Even for those who try to secure independent housing, the challenges are immense. Because many landlords refuse to rent to asylum seekers, some are forced to find accommodation where immigration checks won’t be carried out—an arrangement that often leaves them vulnerable to exploitation.
“If you have some money saved up and you are forced to look for a landlord that will not go through an agent. Because if they do, they’re going to do an immigration check. But then that is very dangerous, because then the landlords are not obligated to fix anything that breaks down in the house, which is stupid. They’re not obligated to even make sure you’re safe.”
Kayla is deeply frustrated by public misconceptions surrounding refugees.
“You had a second world war. Your grandparents had to deal with this.
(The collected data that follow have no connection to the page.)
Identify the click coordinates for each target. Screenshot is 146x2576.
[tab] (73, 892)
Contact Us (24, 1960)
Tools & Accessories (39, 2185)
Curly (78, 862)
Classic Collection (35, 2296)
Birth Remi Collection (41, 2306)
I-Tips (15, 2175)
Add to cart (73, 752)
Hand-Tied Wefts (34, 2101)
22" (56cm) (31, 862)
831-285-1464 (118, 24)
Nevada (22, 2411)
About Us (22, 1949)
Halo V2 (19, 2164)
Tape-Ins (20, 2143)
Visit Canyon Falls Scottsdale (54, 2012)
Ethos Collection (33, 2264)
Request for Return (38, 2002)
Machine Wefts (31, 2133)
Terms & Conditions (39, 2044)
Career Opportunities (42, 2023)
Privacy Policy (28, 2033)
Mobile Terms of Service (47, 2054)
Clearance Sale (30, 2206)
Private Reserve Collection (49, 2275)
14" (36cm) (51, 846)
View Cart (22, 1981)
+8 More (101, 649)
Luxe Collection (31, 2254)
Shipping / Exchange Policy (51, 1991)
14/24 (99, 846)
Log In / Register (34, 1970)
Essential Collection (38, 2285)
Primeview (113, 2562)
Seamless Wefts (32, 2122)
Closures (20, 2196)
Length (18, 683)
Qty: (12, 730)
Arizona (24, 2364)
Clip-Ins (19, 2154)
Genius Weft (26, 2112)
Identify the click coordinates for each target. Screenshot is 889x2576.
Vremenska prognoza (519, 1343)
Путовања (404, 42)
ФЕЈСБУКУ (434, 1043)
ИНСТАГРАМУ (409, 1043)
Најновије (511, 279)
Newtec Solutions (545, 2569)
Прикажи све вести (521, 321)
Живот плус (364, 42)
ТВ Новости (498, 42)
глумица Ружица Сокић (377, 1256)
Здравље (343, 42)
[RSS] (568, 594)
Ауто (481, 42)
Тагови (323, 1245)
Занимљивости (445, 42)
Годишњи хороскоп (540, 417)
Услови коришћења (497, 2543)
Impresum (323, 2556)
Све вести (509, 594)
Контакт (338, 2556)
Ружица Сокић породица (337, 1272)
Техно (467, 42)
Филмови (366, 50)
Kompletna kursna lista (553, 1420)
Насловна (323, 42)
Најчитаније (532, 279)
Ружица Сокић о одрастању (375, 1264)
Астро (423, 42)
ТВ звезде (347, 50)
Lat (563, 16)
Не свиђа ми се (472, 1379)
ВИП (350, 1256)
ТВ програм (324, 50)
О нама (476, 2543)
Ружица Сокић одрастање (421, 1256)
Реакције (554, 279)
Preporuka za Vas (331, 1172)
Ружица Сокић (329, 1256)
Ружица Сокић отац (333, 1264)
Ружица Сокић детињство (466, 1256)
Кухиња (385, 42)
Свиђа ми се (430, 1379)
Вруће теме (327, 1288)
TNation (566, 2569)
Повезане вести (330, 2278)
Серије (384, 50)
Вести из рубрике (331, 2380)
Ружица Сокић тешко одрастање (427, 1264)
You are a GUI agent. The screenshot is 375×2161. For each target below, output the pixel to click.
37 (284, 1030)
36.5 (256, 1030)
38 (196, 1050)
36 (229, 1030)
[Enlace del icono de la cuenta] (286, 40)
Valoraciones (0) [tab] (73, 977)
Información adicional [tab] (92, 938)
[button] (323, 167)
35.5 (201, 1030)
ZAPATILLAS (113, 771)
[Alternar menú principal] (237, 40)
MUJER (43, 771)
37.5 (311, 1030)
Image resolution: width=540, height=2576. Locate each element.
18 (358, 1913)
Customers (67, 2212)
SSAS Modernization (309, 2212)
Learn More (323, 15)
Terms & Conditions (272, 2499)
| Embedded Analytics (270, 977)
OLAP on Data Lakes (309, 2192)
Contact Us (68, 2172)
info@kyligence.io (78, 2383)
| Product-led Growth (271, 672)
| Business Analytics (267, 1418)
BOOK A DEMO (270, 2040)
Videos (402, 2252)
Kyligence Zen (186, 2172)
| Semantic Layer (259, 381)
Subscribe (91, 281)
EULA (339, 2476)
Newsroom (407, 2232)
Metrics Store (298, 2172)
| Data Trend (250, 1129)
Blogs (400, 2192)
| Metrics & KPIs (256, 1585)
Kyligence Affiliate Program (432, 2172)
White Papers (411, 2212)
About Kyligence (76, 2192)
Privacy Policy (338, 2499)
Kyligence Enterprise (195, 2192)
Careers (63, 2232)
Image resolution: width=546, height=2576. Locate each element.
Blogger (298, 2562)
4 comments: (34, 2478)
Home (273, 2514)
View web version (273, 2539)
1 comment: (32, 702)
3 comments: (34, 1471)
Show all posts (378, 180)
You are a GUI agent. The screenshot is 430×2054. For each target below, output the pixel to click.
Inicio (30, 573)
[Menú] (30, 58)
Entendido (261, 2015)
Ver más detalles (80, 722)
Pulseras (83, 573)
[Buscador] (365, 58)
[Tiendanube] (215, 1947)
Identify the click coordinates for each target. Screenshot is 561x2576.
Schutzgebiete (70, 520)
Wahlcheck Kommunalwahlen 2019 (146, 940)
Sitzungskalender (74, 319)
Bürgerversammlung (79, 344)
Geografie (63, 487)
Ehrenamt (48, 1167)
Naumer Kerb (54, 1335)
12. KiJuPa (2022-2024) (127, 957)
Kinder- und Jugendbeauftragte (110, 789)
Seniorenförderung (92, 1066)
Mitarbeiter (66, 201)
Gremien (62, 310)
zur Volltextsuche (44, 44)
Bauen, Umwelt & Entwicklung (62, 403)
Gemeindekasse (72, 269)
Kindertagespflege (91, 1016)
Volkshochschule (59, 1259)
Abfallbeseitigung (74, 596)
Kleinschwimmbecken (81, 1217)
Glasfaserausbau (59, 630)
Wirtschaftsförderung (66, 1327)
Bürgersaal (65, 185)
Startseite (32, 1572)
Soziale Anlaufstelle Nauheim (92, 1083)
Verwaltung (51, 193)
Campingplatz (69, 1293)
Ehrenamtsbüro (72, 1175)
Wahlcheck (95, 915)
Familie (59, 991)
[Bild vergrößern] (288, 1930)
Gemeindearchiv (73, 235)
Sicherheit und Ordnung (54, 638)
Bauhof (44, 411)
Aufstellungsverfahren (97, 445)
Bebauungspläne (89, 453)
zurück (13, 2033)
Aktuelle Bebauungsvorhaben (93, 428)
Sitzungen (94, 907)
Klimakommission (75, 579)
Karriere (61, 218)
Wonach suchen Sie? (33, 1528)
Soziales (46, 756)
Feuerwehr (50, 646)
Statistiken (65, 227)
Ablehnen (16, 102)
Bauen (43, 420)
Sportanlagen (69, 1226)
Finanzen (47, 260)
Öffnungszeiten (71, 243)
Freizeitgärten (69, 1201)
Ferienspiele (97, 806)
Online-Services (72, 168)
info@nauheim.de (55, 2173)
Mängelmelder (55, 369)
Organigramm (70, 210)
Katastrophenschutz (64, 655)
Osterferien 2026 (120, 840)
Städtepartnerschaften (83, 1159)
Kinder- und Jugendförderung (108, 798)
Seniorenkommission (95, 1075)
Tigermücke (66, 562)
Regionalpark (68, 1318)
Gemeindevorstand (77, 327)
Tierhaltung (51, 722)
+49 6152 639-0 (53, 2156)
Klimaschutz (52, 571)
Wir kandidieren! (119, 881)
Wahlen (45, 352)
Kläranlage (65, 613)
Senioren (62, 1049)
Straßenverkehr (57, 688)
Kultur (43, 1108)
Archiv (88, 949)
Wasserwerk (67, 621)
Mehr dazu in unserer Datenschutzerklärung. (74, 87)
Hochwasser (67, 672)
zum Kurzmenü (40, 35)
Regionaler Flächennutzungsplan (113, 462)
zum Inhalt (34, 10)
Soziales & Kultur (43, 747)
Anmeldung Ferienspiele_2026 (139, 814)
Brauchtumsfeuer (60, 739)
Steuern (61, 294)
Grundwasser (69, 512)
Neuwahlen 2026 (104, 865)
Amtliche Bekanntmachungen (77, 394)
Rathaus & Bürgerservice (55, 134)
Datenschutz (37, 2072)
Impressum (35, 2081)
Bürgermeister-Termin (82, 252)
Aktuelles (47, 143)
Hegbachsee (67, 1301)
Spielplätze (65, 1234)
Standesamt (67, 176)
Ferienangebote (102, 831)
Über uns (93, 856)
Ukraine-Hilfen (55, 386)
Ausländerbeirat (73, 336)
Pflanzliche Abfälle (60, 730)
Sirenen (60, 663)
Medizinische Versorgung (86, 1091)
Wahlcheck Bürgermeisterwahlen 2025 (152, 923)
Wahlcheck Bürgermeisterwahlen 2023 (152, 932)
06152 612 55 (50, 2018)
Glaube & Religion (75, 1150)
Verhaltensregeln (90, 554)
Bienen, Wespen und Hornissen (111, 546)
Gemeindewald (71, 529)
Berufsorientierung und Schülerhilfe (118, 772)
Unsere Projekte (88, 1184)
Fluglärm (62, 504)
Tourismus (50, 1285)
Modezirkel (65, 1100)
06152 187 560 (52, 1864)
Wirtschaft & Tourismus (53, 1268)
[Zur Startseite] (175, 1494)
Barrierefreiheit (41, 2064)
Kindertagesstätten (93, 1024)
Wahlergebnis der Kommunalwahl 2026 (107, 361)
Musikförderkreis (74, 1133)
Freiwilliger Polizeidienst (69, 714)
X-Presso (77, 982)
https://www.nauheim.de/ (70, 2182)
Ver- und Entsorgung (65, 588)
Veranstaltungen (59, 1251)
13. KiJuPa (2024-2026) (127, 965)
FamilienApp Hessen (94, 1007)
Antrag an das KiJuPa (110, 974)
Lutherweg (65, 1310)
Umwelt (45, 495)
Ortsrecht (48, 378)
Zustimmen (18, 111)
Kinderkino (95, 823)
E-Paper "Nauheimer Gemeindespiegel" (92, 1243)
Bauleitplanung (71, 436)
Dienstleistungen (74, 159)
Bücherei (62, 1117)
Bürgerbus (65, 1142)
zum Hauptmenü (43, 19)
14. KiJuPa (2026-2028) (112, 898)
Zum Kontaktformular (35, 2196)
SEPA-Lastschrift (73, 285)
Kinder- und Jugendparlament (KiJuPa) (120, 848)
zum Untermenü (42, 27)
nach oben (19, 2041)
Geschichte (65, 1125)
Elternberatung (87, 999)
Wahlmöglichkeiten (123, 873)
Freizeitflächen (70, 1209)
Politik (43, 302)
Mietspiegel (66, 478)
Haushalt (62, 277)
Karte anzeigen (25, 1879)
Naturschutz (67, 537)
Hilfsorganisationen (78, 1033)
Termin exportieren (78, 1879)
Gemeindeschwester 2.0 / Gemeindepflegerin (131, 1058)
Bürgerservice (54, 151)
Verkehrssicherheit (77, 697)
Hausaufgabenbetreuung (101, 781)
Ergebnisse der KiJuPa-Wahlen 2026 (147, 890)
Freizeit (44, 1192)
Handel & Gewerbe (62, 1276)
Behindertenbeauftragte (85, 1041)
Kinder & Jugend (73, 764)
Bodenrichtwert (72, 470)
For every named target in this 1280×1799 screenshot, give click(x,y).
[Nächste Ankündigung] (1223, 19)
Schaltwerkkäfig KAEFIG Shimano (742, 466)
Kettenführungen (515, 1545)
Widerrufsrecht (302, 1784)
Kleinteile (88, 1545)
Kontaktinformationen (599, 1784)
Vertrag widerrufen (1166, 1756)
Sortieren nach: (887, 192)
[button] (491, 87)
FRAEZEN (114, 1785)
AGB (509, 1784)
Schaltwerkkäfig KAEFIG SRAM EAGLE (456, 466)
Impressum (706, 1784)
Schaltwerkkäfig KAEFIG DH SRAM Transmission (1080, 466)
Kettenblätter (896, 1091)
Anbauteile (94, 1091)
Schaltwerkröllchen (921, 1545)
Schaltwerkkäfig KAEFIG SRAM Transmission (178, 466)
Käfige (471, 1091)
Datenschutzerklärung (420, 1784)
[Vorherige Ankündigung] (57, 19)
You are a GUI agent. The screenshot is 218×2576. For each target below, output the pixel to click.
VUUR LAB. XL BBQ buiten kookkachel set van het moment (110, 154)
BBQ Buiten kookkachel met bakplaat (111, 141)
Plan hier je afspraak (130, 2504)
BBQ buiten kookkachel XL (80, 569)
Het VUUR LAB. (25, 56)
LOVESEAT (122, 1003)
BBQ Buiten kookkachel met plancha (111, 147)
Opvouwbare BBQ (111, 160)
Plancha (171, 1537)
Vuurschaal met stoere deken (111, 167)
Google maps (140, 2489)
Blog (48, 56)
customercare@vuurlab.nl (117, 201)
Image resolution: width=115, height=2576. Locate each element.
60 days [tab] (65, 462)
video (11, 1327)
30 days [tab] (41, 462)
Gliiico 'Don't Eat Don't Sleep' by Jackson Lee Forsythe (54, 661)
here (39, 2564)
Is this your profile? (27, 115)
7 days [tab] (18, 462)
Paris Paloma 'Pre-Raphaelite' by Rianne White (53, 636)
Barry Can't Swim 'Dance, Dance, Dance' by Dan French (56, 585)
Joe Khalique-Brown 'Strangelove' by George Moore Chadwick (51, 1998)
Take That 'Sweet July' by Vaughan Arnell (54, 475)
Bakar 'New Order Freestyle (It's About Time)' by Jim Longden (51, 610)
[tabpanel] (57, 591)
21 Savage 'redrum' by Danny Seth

Where’s the compassion?” she asks. “People migrate. That’s life. No civilization has stayed forever.”
She is particularly critical of media narratives that dehumanise asylum seekers.
“They’re not seeing them as people, period,” she says. “It’s fear-based thinking. This time, the enemy is the refugees and asylum seekers. Next time, it’ll be someone else. It’s just a political ploy. It’s a combination of ignorance and scapegoating, you know? The age-old tactic of divide and rule, unfortunately, seems to work on most people.”
Although her light skin spares her the worst of the racism other immigrants face, Kayla still notices a shift in how people treat her once they learn she is Syrian.
“I’m quite privileged in the fact that I’m, white passing. And I speak the language so I do not get so much discrimination. You know, thank God nothing happened to me. People usually think I’m American, until they ask, ‘Where are you from?.’ When I say Syria, suddenly they get standoffish.“ she says.
Her best friend, who is Iranian, experienced a similar reaction on the London Underground: after helping a lost American couple, she told them her nationality. Their response? “Oh, you shouldn’t have told us that. Next time say you’re Persian.”
Reflecting on the UK’s treatment of asylum seekers, Kayla is clear on what needs to change.
“Let asylum seekers work. There’s a need for unskilled labour. It would help the UK economy. Who is it harming?” she asks.
Kayla also stresses the importance of legal aid and accessible asylum processes.
She believes the system is designed to set asylum seekers up for failure—trapping them in bureaucratic limbo while demanding they follow rules that make legal entry nearly impossible.
“A big argument of some on the right is ‘I don’t even mind if they come as long as they come legally.’ But they’re not able to come legally! The processes are horrid.”
For Kayla, real change starts with individuals. While policies and politics shape the asylum system, she believes ordinary people have the power to make a difference through simple acts of empathy. She sees everyday kindness as a crucial way to counter hostility towards refugees.
“If someone is speaking in broken English, take the time to understand them,” she says. “Learn about asylum seekers throughout history. You might find your ancestors had to do the same thing.”
Indeed, with the world being as unstable as it is, the truth is that stability isn’t a guarantee for anyone, and today’s citizen could easily become tomorrow’s asylum seeker, regardless of the country you are from.
This is a point Kayla knows only too well: “I think what’s quite striking about that is that if you think about it, it could be any one of us. With the world we live in now where certain leaders are coming to power, I don’t think security is guaranteed for anyone.”
Now pursuing a PhD in biomechanical engineering, Kayla hopes to become a professor. In her spare time, she trains for a 20K run, paints, climbs, and practices yoga. While she has adjusted to life in the UK, some things still baffle her—like the drinking culture.
“It can feel quite intimidating,” she says. “And people don’t eat enough vegetables.”
Though she has found stability, the emotional toll of displacement lingers.
“If I could, I wouldn’t be a refugee. I would be in my country,” she says. “But that’s not an option.”